Eric published a simple test case to demonstrate what he was talking about. I took that test case and began to dig into it. First of all I looked into what Windows was doing in the critical section code down in the kernel. A quick spelunk with the CPU view was rather revealing. In this specific case, the critical section wasn’t ever actually blocking on a kernel-level object. In other words it was doing a busy-wait. Under the high-contention test case that Eric presented, the busy-wait was the magic that served to blow TMonitor out of the water! As a baseline here’s my result with Eric’s app unchanged:
Once I determined that a spin-lock was in play, it all became much clearer. TMonitor can (and always has) optionally do a busy-wait before blocking. You must manually set the spin count on a specific TMonitor instance by calling TMonitor.SetSpinCount(Obj, nnnn). So, the first thing I did was to add the following to the FormCreate() event handler:
System.TMonitor.SetSpinCount(Self, 100000);
With that single change, suddenly things got a whole lot better:
We’re on the right track here… but not perfect. I experimented with various spin counts, but above 1000 there were diminishing returns. So, something else must be in play here. I decided to experiment with a raw spin-lock. Luckily Delphi already has one, System.SyncObjs.TSpinLock, to be exact. Instead of using a TMonitor, I changed the code to use a TSpinLock. Whoa! Look at these results:
Now we’re gettin' somewhere! Hmmm… so what is the difference here? Setting the spin count on TMonitor should be roughly equivalent to the raw TSpinLock… so looked at the code for each and then it hit me! Exponential backoff! Duh! The TSpinLock implements an exponential backoff that will yield or sleep every X iterations.** TMonitor doesn’t implement an exponential backoff for it’s busy-wait implementation. What is interesting is that the TMonitor does have an internal TSpinWait record that does implement exponential backoff. So I made a very small modification to TMonitor to now use the TSpinWait record within the TMonitor.Enter(Timeout: Cardinal); method within the System unit.

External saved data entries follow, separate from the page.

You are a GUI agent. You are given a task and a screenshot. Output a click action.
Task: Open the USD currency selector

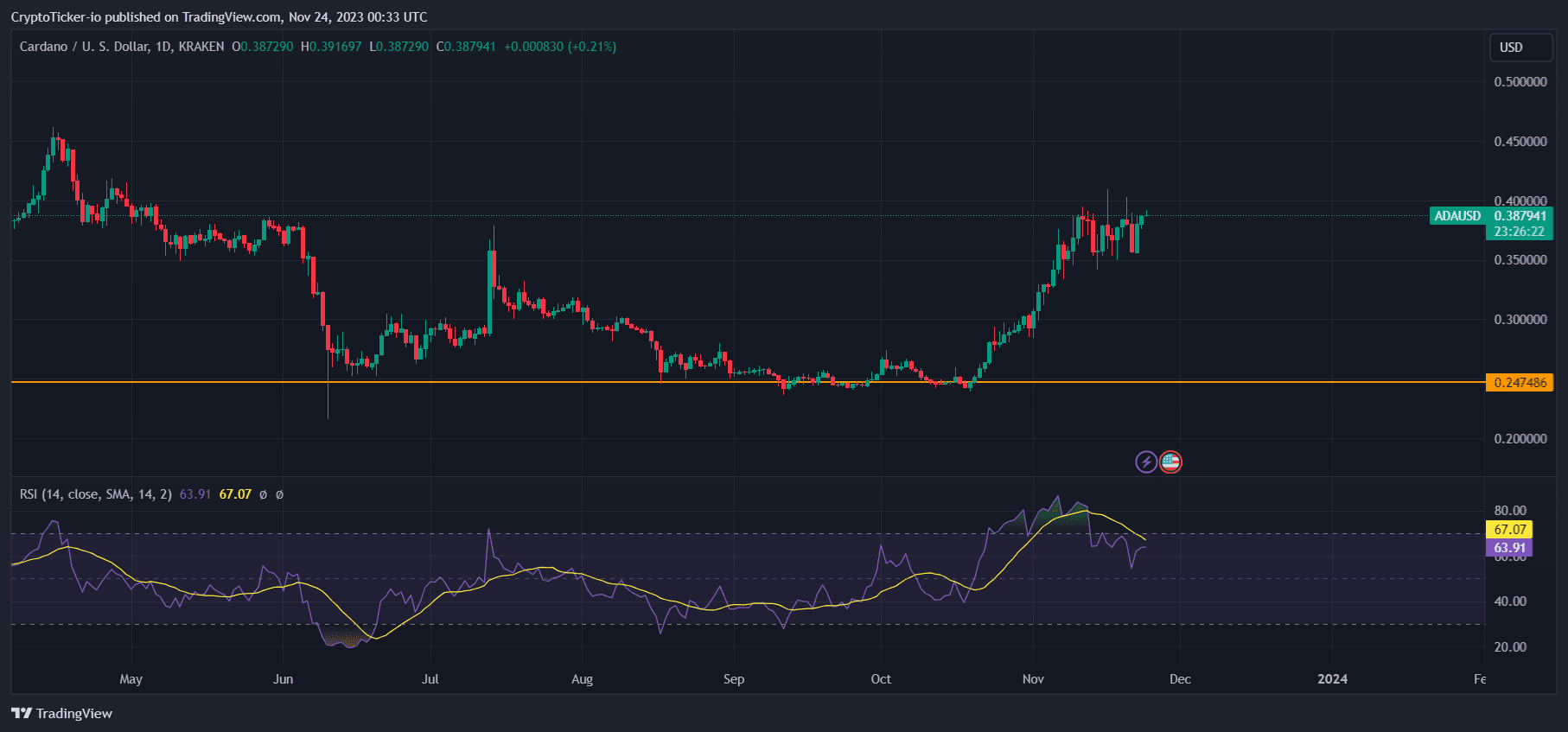coord(1520,48)
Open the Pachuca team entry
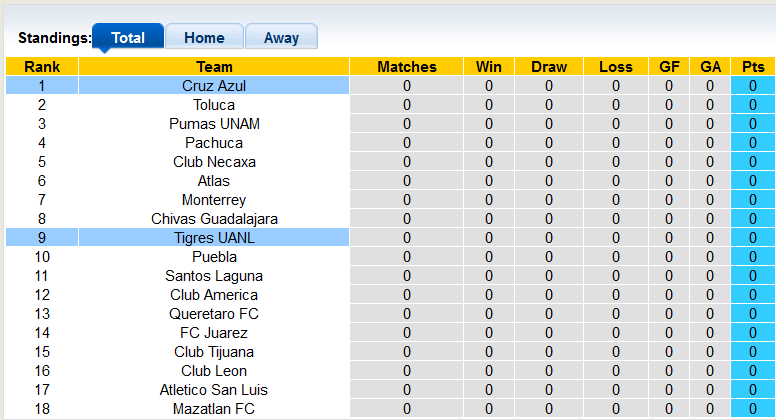This screenshot has height=420, width=776. pyautogui.click(x=214, y=143)
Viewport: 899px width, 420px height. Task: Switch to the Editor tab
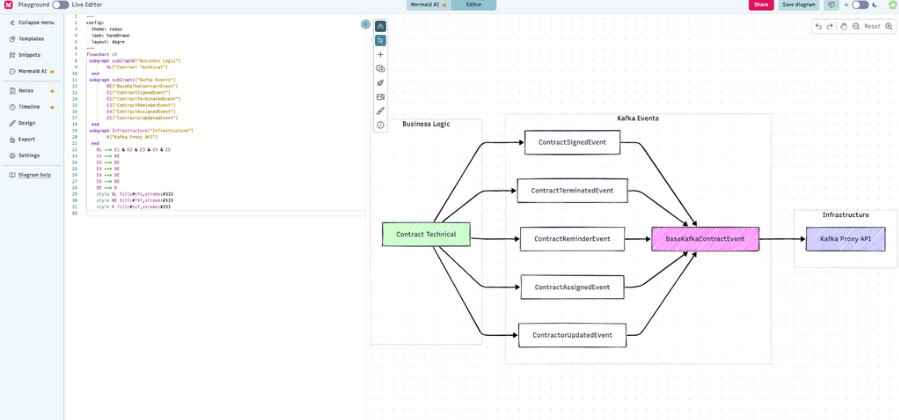click(x=471, y=5)
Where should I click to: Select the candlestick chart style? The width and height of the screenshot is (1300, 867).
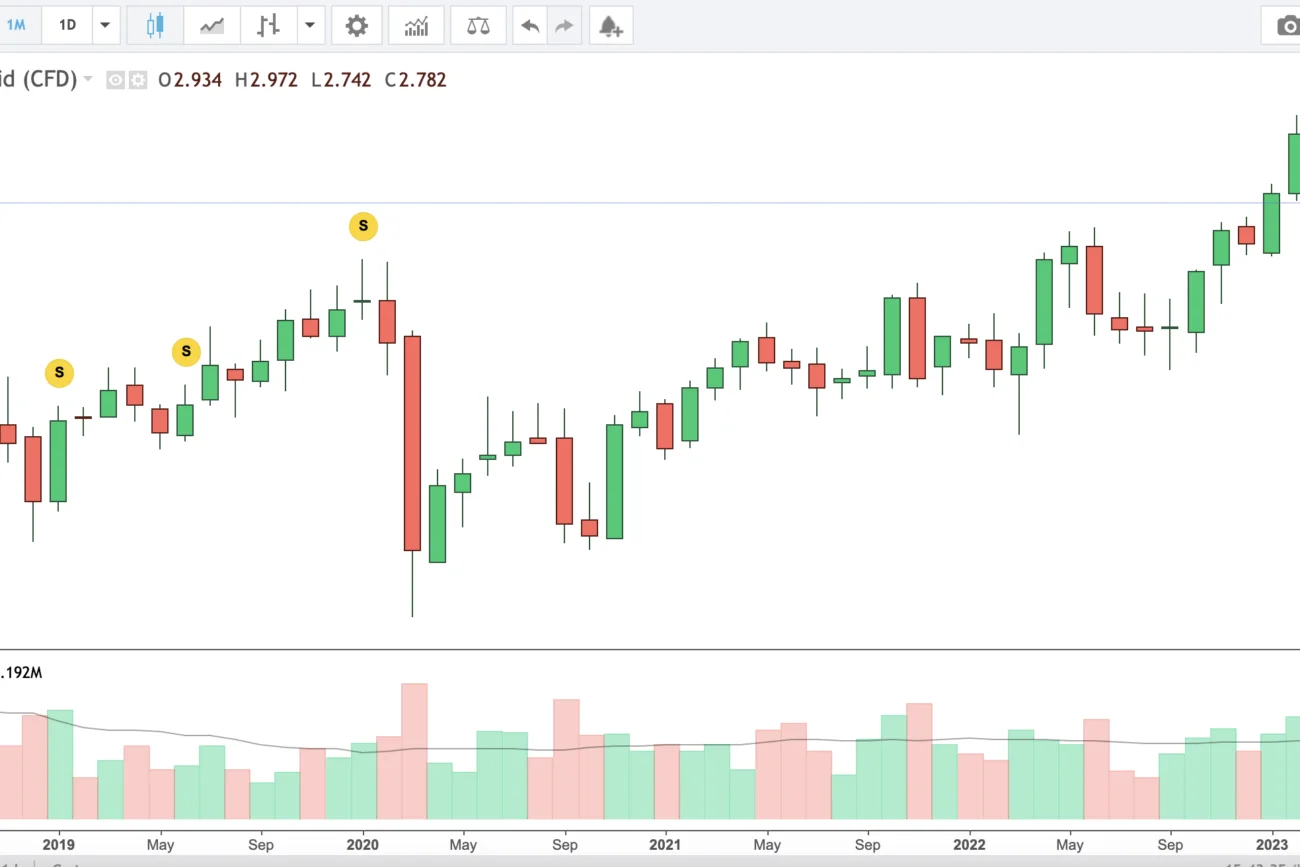point(155,26)
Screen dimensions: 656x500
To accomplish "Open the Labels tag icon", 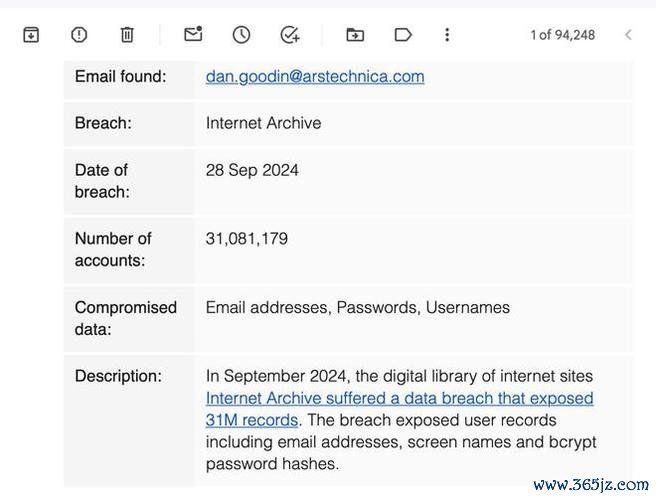I will pos(403,35).
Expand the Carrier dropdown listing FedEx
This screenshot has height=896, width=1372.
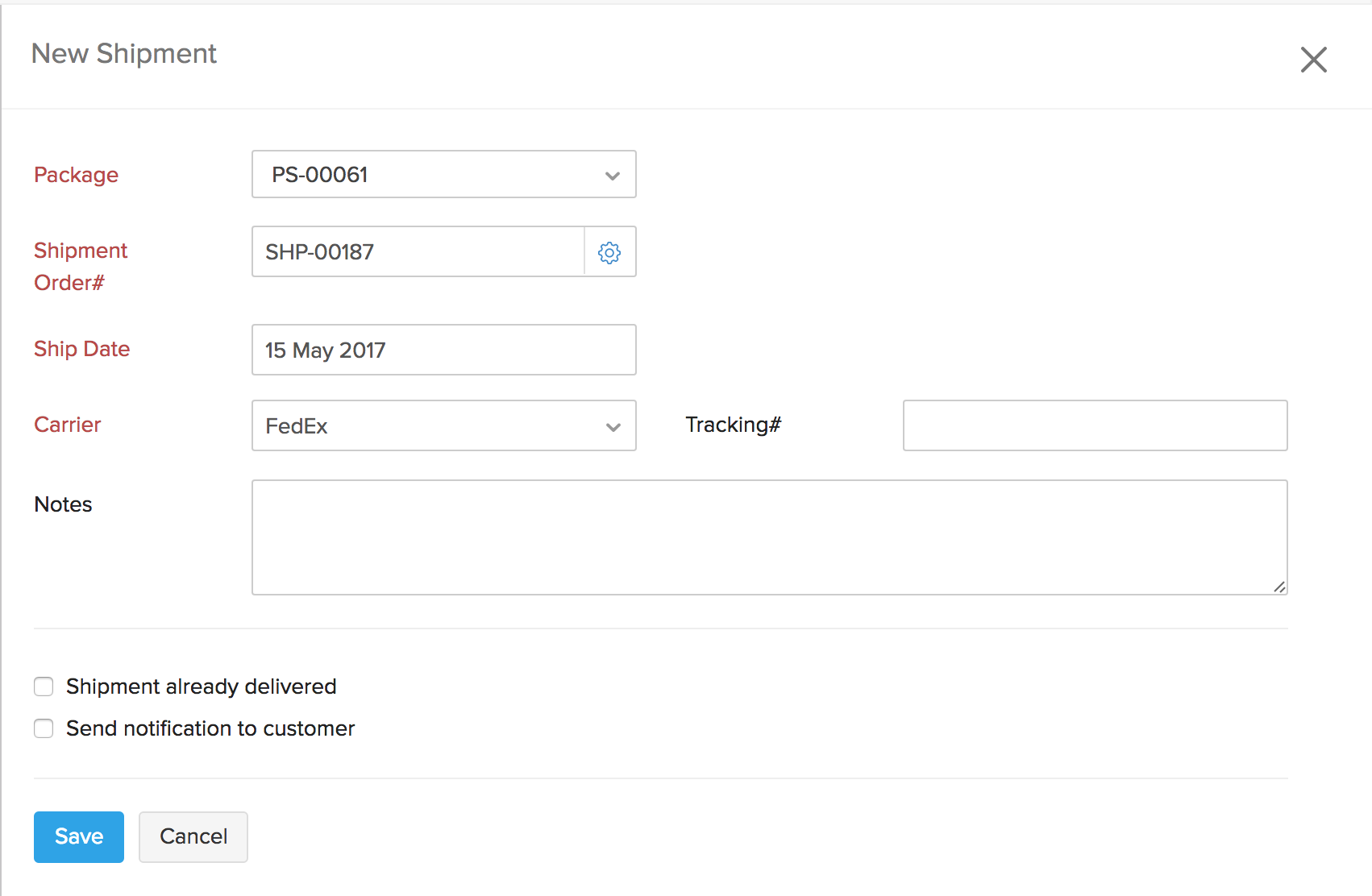tap(443, 425)
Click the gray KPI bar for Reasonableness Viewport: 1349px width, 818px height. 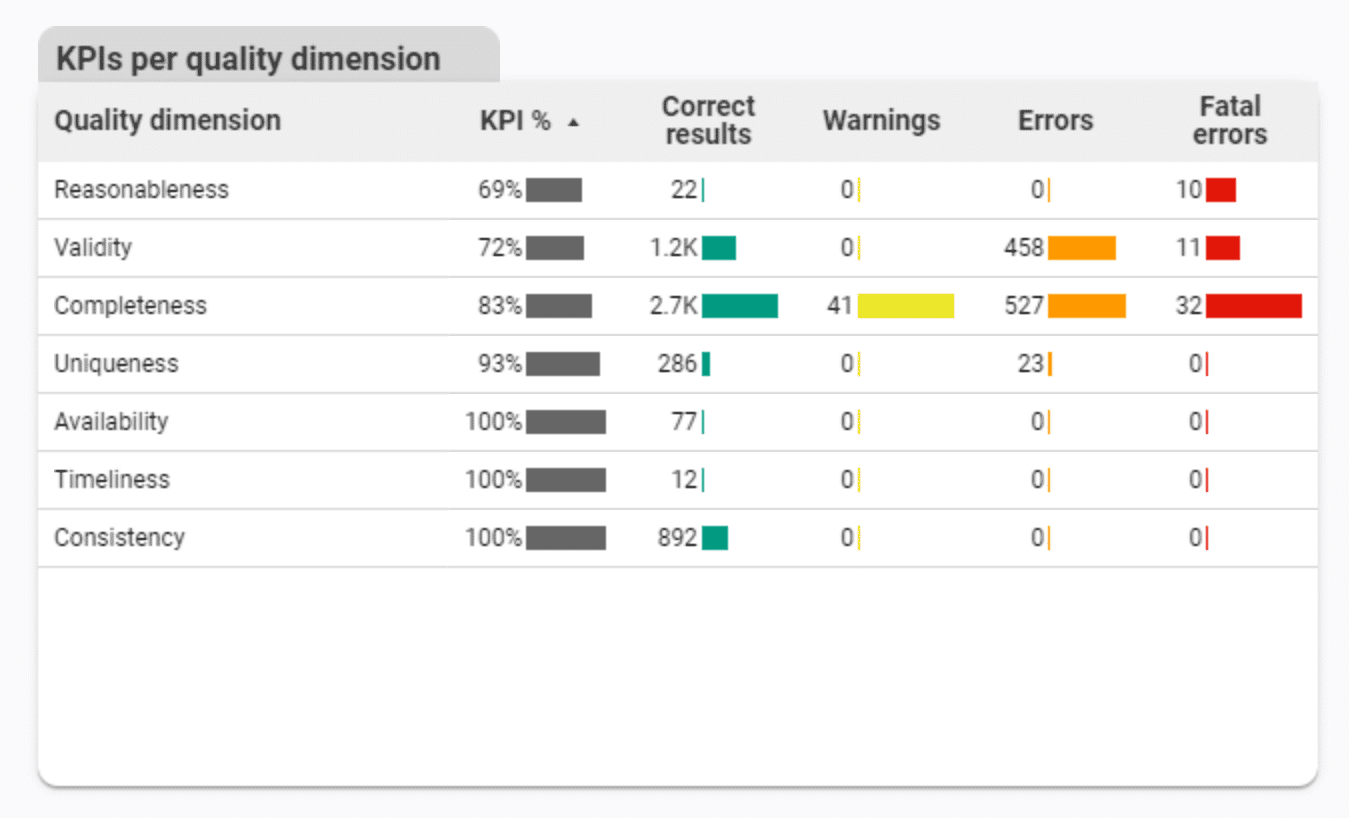pyautogui.click(x=556, y=189)
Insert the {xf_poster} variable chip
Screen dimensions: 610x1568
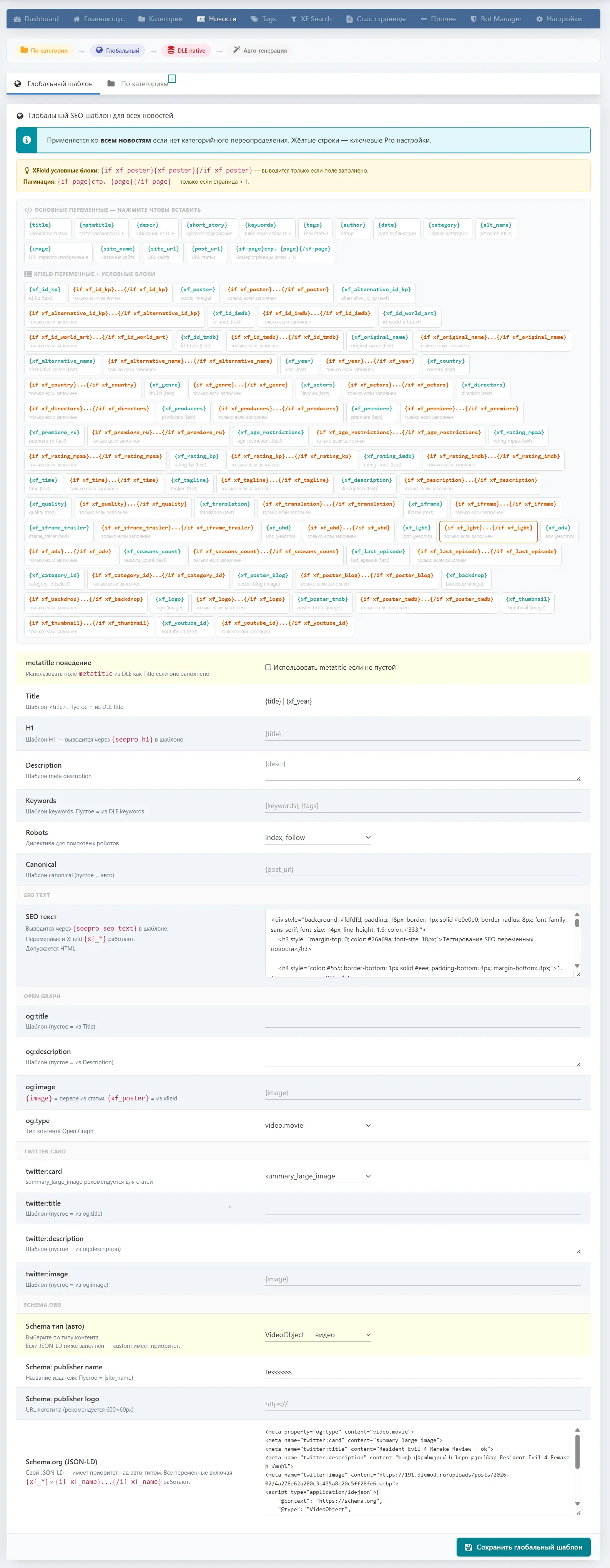point(197,294)
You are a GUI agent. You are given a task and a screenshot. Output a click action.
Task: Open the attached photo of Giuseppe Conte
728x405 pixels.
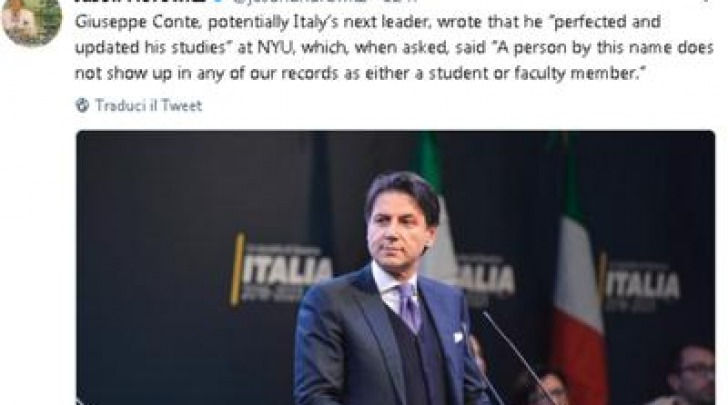396,268
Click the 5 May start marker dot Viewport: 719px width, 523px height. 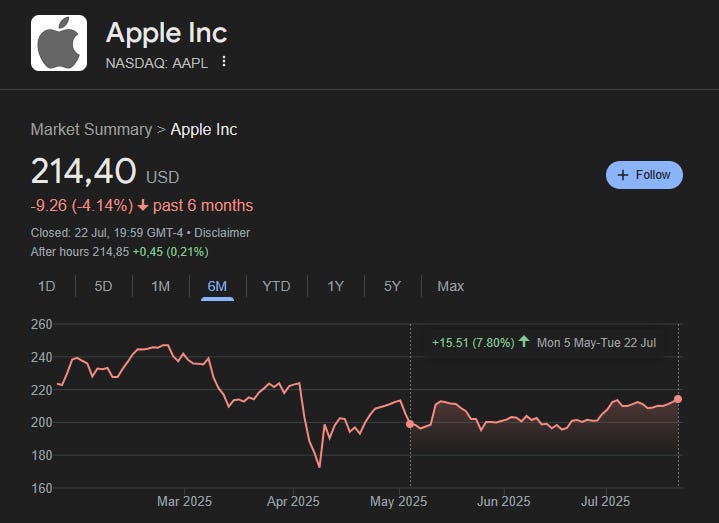(410, 424)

Added the following local var declaration:
var
...
SpinWait: TSpinWait;
Added/Removed the following lines
...
if SpinCount > 0 then
begin
StartCount := GetTickCount;
SpinWait.Reset; // Added
while SpinCount > 0 do
...
...
YieldProcessor; // Removed
SpinWait.SpinCycle; // Added
Dec(SpinCount);
// Keep trying until the spin count expires
end;
Now here’s the final result:
Hmm… I’d say that’s darn near the same. While I cannot say for certain, but I imagine the difference in the graphic patterns could be attributable to a difference in the exponential backoff algorithm and parameters. I also reduced the TMonitor spin count to 500 and got the same results. On my machine anything over 500 didn’t make any difference. Below about 250, it started doing kernel-level blocks and performance dropped.
With just that one simple change, TMonitor is matching and even sometimes now exceeding the performance of the Windows critical section. On the whole, I’d declare them equivalent. This does, however, mean you will need to explicitly set the spin count on the TMonitor to some value. Normally the “right” value is a guess based on empirical testing for your specific use case. I suspect the Windows critical section code selects some value based on the number of cores and CPU speed. At some point, I'll need to research an algorithm that can automatically select a reasonable spin count.
There is one thing I can say that TMonitor has over the Windows critical section… it works on all platforms (Windows, MacOS, iOS, and soon Android). Feel free to use whichever one you feel more comfortable using for your specific situation. Me? I will fully admit I’m biased…
*Yes, there is a field test going on and if you already have XE4 or purchase XE4, you become eligible to get access. You can go here to request access.
**This is not the same as blocking, it only forces the current thread to relinquish it’s current quanta (time slice) to allow another thread to run. This only adds thread-switching overhead without the added kernel object blocking overhead.
Nice to see the monitor getting some love!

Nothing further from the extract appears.